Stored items

________________________

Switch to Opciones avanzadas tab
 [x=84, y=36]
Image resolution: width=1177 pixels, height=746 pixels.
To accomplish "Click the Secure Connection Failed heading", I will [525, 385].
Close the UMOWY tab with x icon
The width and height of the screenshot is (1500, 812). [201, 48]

________________________

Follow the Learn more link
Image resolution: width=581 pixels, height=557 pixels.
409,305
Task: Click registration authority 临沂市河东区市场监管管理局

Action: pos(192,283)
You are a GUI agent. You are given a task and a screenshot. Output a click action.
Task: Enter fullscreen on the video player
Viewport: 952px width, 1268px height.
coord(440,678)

________________________

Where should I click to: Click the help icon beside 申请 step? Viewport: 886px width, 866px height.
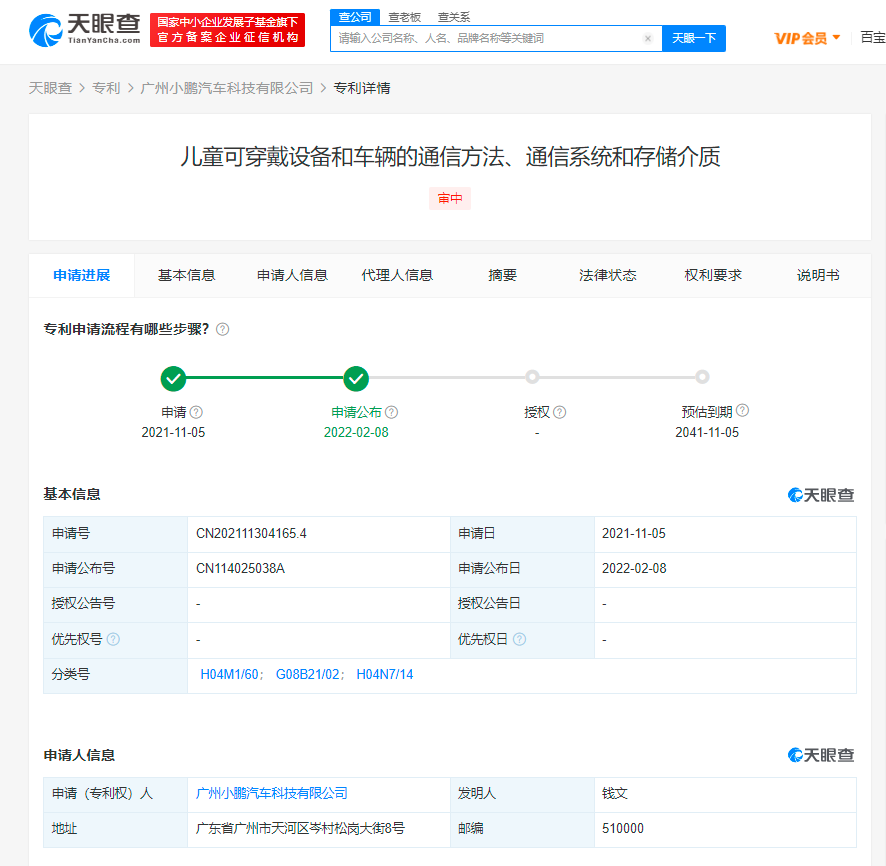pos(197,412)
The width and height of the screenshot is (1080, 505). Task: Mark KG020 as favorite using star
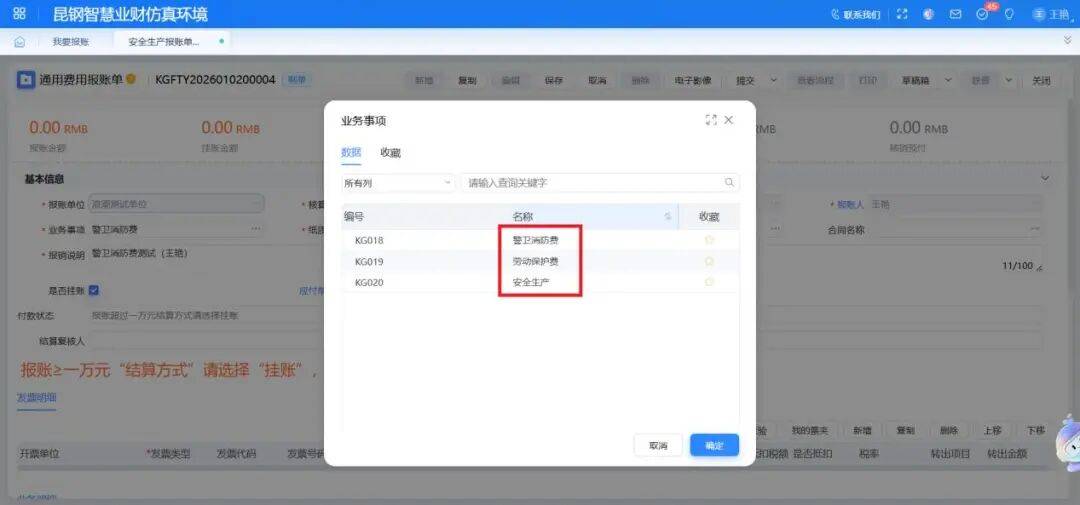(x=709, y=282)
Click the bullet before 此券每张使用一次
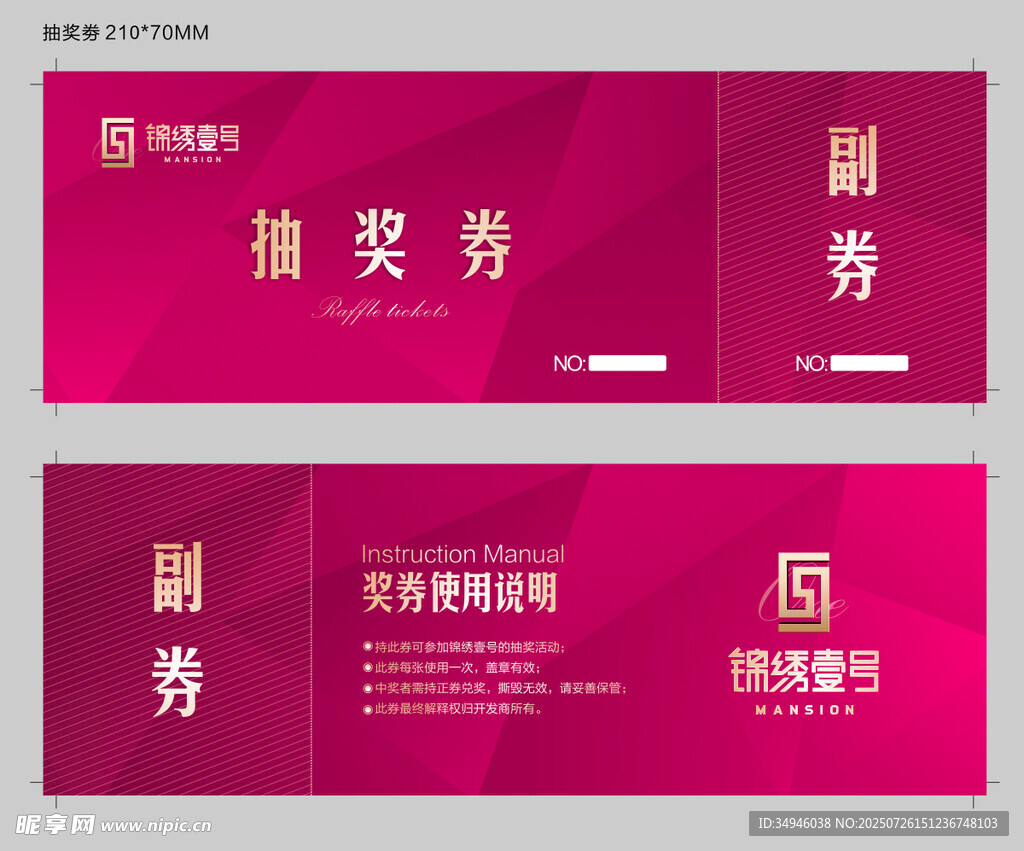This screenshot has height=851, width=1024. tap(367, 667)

________________________

WORK TO DO
Please swap "favorite" for "preferred" in everything from the line containing "Where should I" down to the line containing "This screenshot has", and give back only those lines with nothing else changed. Leave the pictures out of the answer.

RIGHT ANSWER
Where should I click to: Click the help icon beside 申请 step? Viewport: 886px width, 866px height.
pos(197,412)
The width and height of the screenshot is (1080, 505). Task: Mark KG020 as preferred using star
(x=709, y=282)
Click the bullet before 此券每张使用一次
This screenshot has height=851, width=1024. tap(367, 667)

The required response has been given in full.